After 30 years, pregnancy center aiming to become medical center

 

By Maria Wiering

mwiering@CatholicReview.org

Twitter: @ReviewWiering

 

TOWSON – Pregnancy Center North in Towson has served women from a second-story office at 6805 York Road for nearly 20 years. Now the crisis pregnancy center is seeking a new location in the same area – a move prompted by its goal of becoming a medical facility, which will allow it to offer ultrasounds to pregnant clients.

The transition coincides with the center’s 30th anniversary, which it is celebrating with a banquet Sept. 27 at Columbus Gardens in Nottingham.

Since 1982, Pregnancy Center North has helped women with unplanned pregnancies choose life, not abortion, for their unborn children by offering pregnancy testing, counseling and material assistance.

Cindi Ritter, Pregnancy Center North’s executive director, says that providing free ultrasounds will further its mission.

According to several studies, a woman who is considering abortion is less likely to abort after viewing an ultrasound of her baby.

“When (women) see the heart beating, and little arms waving, and they see there really is a life in there, they’ll choose life,” said Ritter, a parishioner at St. John the Evangelist in Hydes.

The Knights of Columbus of the Bishop Sebastian Council No. 5058 from St. Isaac Jogues, Carney; St. Thomas More, Baltimore; and St. Ursula, Parkville, are donating funds for the ultrasound machine, which the Knights’ Supreme Council in New Haven, Conn., will match, said the local council’s prolife chairman, Robert Pahr Jr.

Ritter expects the center to fulfill the state’s requirements to become a medical facility by spring 2013, she said. Two local medical professionals have volunteered to be the center’s medical director and nurse manager.

With the help of 22 regular volunteers, Pregnancy Center North is open five days per week, plus two Saturdays each month. It is funded solely through charitable contributions and has received grants from the Archdiocese of Baltimore.
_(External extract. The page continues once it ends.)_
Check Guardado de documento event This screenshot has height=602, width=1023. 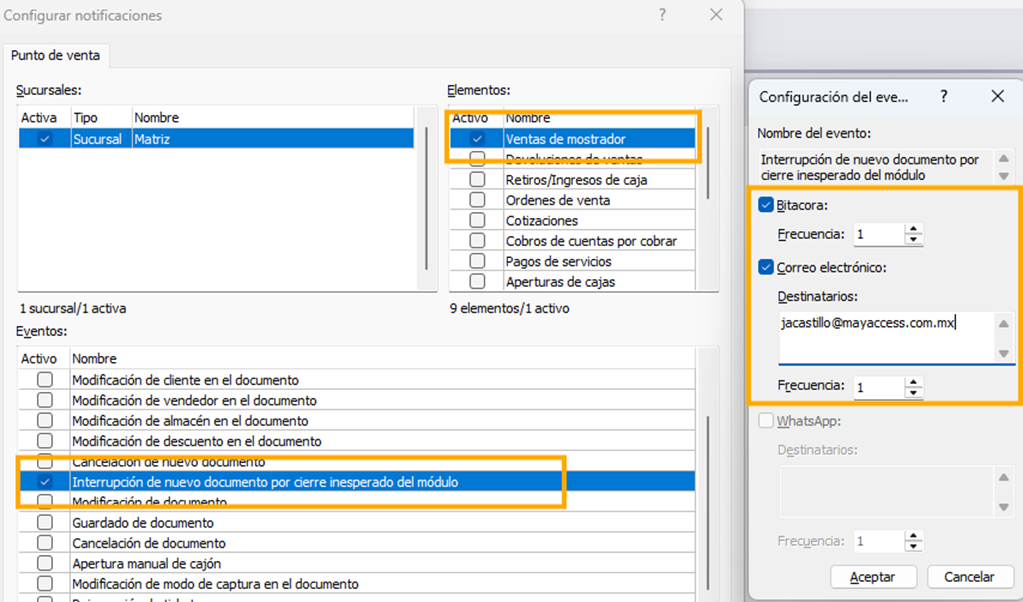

Parishes supply the center with baby blankets, clothes, diapers and other items for new and expectant mothers. Clients can earn “mommy money” by completing pregnancy and parenthood lessons to “purchase” items for their baby.
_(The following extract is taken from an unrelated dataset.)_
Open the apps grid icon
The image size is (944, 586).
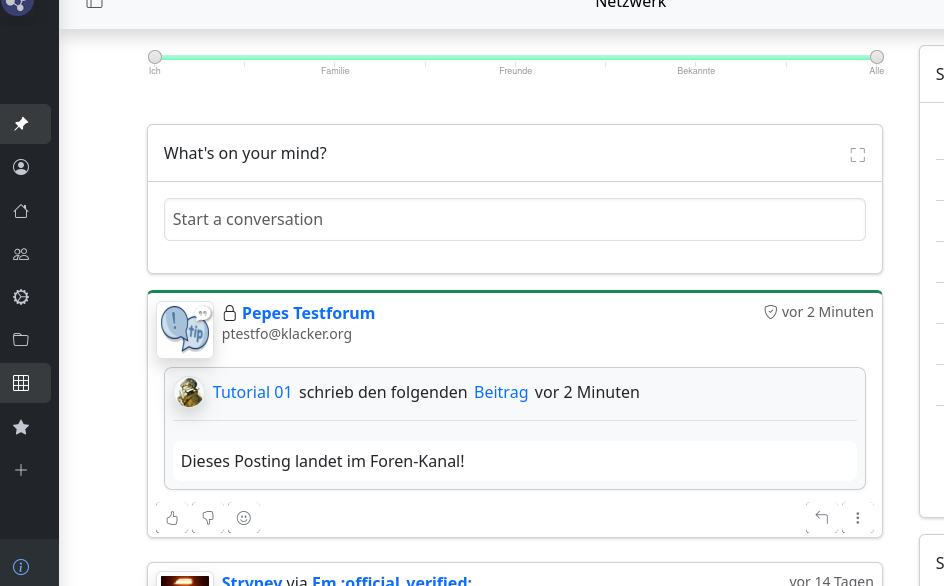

Most of the center’s clients are low-income women, said Cookie Harris, president of the center’s board of directors and a parishioner at St. Joseph, Cockeysville.

According to the center’s 2011 annual report, 88 percent of the women it serves are single, and 46 percent have not finished high school and are not currently enrolled.

Harris hopes the center’s work can help clients break cycles of poverty or fatherless homes, she said.

 

The center is celebrating its 30th anniversary Sept. 27 with a dinner buffet, open bar, music, silent auction and 50/50 raffle at Columbus Gardens, 4301 Klosterman Ave., Nottingham. Archbishop William E. Lori will be the evening’s special guest.